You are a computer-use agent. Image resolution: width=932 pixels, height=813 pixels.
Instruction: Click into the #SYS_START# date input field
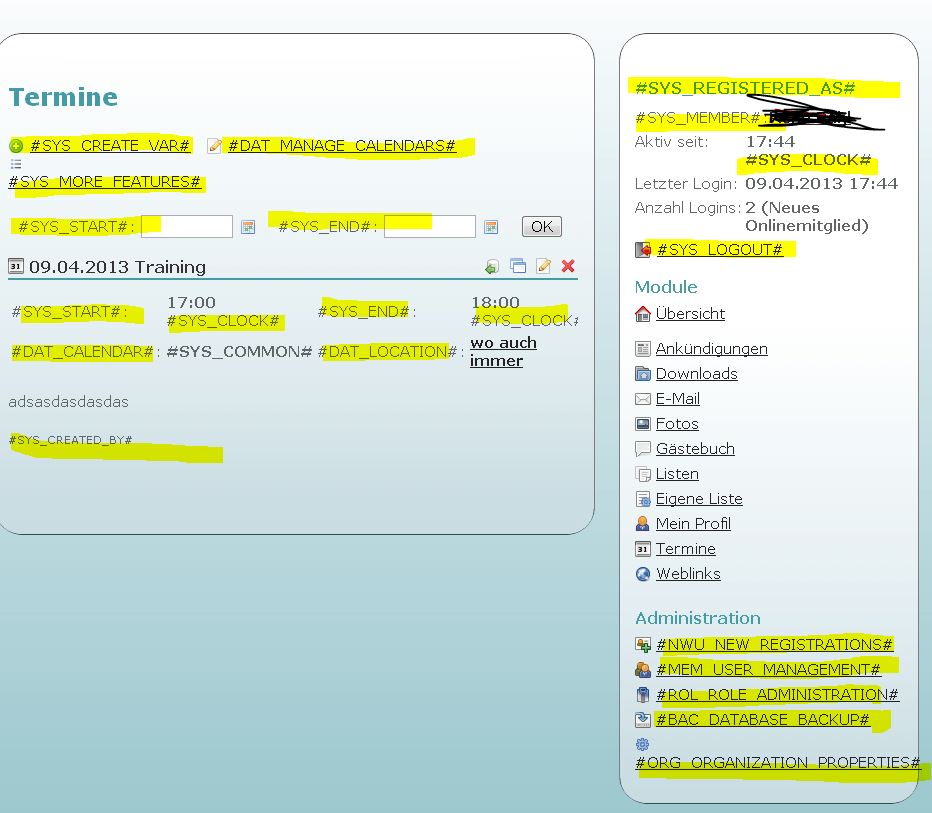click(x=187, y=227)
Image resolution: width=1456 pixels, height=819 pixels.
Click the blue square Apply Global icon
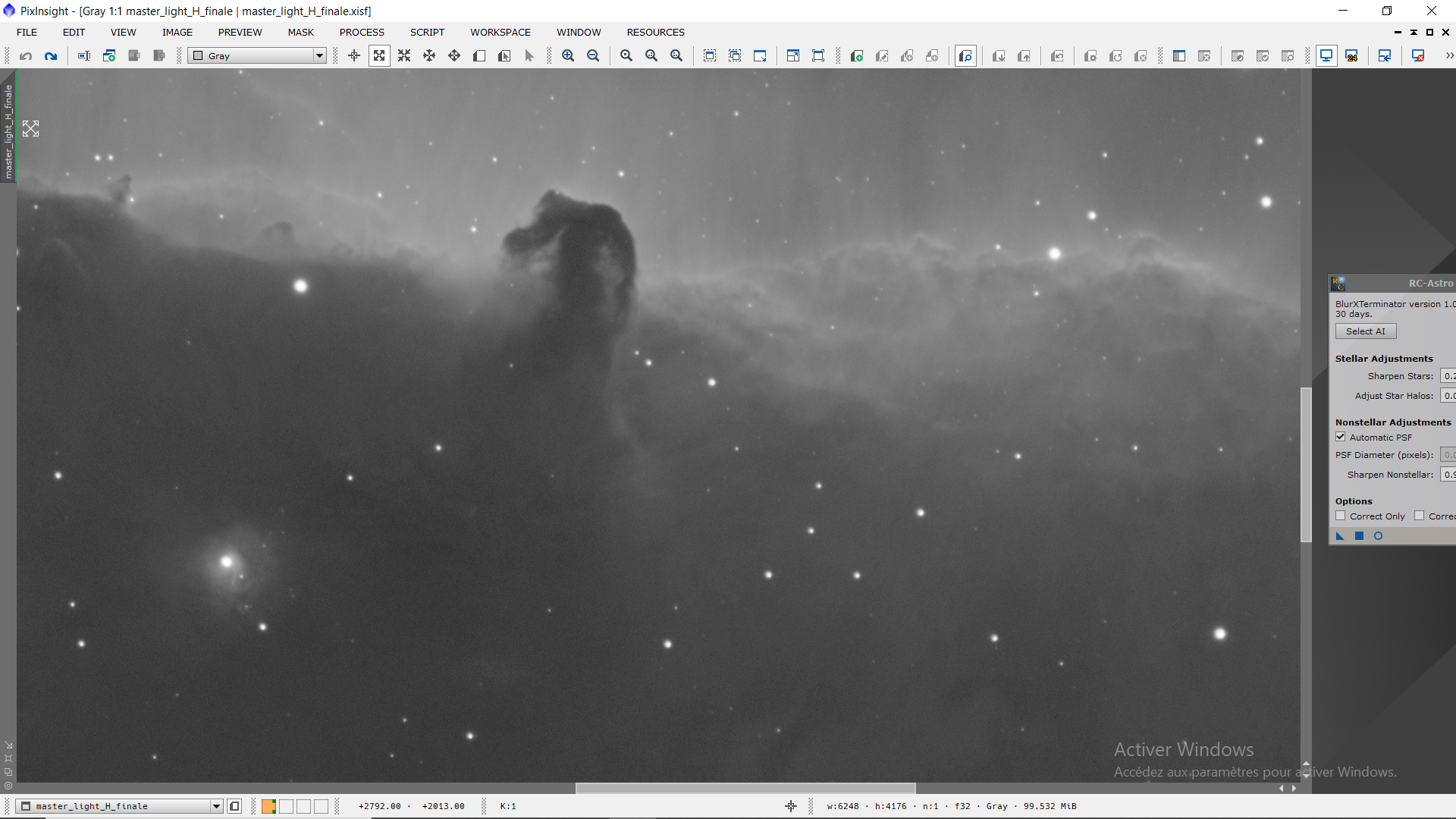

▬▬▬

§ **Job**: Can you give back every line of the rows above with nothing changed, leaving out the pictures?

§ **Expected output**:
You are a computer-use agent. Image resolution: width=932 pixels, height=813 pixels.
Instruction: Click into the #SYS_START# date input field
click(x=187, y=227)
Image resolution: width=1456 pixels, height=819 pixels.
Click the blue square Apply Global icon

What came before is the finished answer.